* Begin Passage given *

This isn't how my INFJ gf makes art at all. She's extremely interested in other people's subjective interpretations of her poetry's meaning, more so than her own. And, as an Ne-dom, I say that something "could mean x, y, or z, or maybe banana," never that it has no objective meaning. That would just kill the fun for me completely.



> This is PRECISELY how I am. If I made a cool world in a song, and people started reading subjective meaning into it, I would be absolutely DRIVEN to troll them or subvert them in that. I would ultimately NEED them to know that their subjective interpretations were just that. It's just a song, meant to be a feast for the imagination, not fortelling an impending race war or whatever.
> 
> I thought this would be an argument, again, for ENTP rather than ENFP... but asking xNFP musicians and writers about this question of subjective interpretation, I actually got a similar reaction. Would an ENFP be willing to be such a troll about it? Maybe, it would just have a more polemic quality...


I like trolling, sure, but I wouldn't ever feel the need to tell people that the subjective meaning they got out of a piece of art *I* made was _wrong_. That's just not how any intuiting artists I've ever met make art. It might be how intuiting people _criticize_ art (in fact, I think it is), but those are absolutely not the same thing.


----------



## Psychopomp (Oct 3, 2012)

@randomshoes 

1) On Fantasy Worlds. I don't think they get lost in fantasy worlds, but every single ENxP I personally know has developed several fantasy worlds and focused on their development. I've never seen an NFJ do this, though perhaps they could. Introversion might make the individual live in that world, but I doubt that. I am an introvert, and I wouldn't. The imagining of worlds as sandbox for concepts or (usually idealized) interactions to help the individual explore themes and emotions is very much a feature of Ne-dominance. Of course it is.

2) On All Possible Meanings. Yes, but this is what makes Ne perhaps best able to disconnect from private meanings. Someone says, 'This is about the upcoming race wars!' and the Ne says, 'dude, I can see all the things this could mean. That is one speck on the mosaic. A speck. It is nothing.' ...and thus might indeed say, that it doesn't mean anything. My interactions, again, with NFP vs, say, NFJ is that in an art gallery, the NFJ will get all into what the art could mean. Each offering their subjective opinion and usually feeling a resonance with that. The NFP will do one of two things, or both... first, they will want to know what the art is meant to mean. Objectively. Not privately. Ni tries to make a subjective leap, Ne will not. Ne might rattle off all the things it may or may not mean, but won't 'divine' what it is. If it unclear, I find that most Ne get frustrated with it... because it is too subjective. This isn't always the case, and may involve judging functions... but as a rule it feels as though the NFJ is attempting to divine what the artist 'really meant' while the NFP would probably much prefer to ask the artist what it objectively means. A group of NFJs would likely each come up with their own subjective interpretation, where the NFPs would brainstorm a consensus. OR the second thing Ne would do, which would be to 'riff' off of it another idea entirely, which they would not attach to the original. I actually think that Ne is more prone to accidental plagiarism, btw, as a result of this. I don't find that nearly as much with Ni.

* End Passage given *
* Begin Recorded information *

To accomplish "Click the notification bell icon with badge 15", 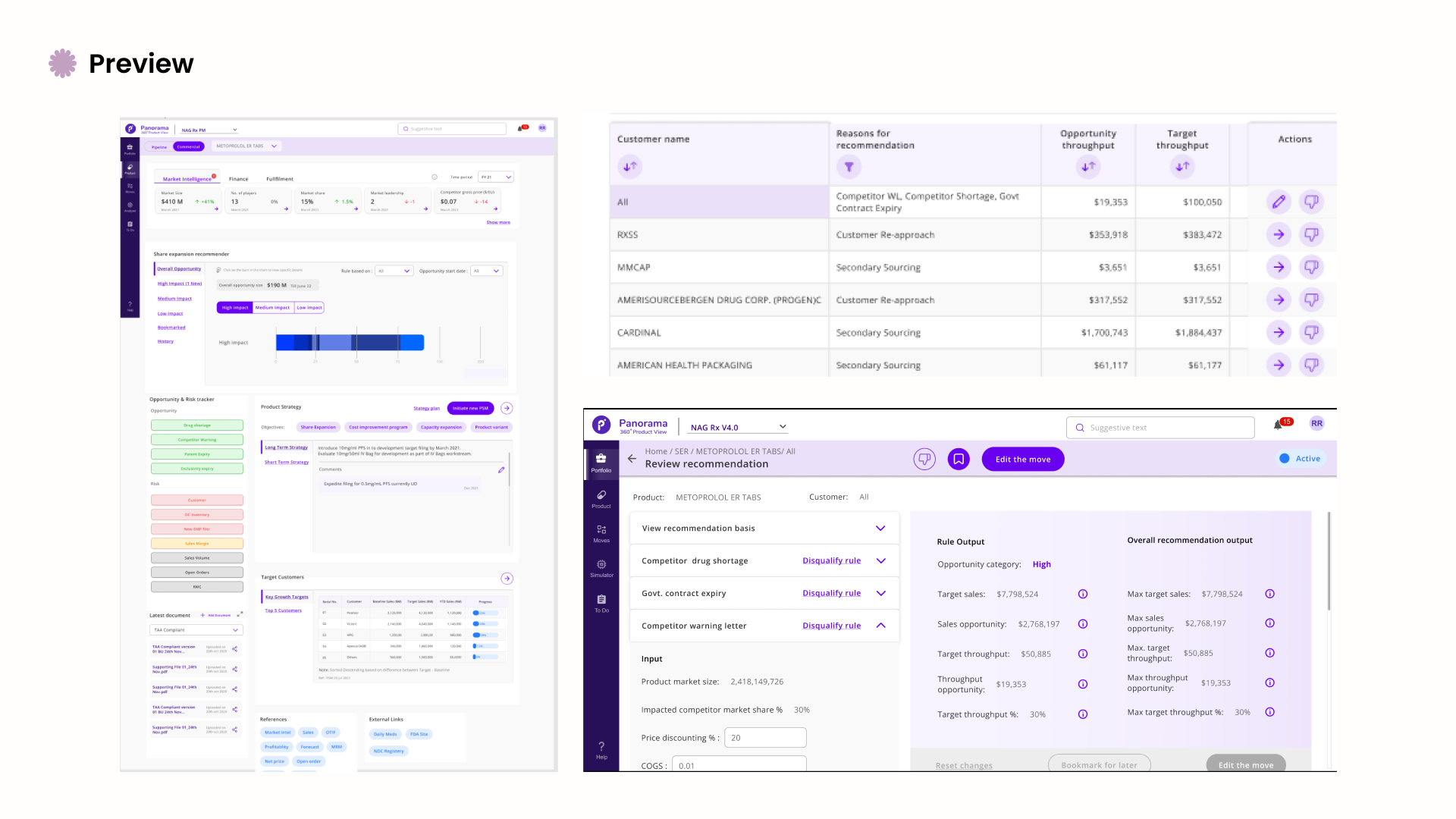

* End Recorded information *

> Task requirements:
1) Using the thread on artists and meaning, decide whether each statement agrees with it. Answer yes or no, and quote the words that decide it.
(a) The first poster's girlfriend cares more about other people's readings of her poetry than about her own.
(b) Psychopomp has often seen NFJs build fantasy worlds.
(c) Psychopomp thinks Ni is more prone to accidental plagiarism than Ne.
2) List every personality type that the thread on artists and meaning writes as a full four-letter code with no "x" in it.

> Outputs:
1)
(a) Yes: "She's extremely interested in other people's subjective interpretations of her poetry's meaning, more so than her own."
(b) No: "I've never seen an NFJ do this, though perhaps they could."
(c) No: "I actually think that Ne is more prone to accidental plagiarism, btw, as a result of this. I don't find that nearly as much with Ni."

2) INFJ, ENTP, ENFP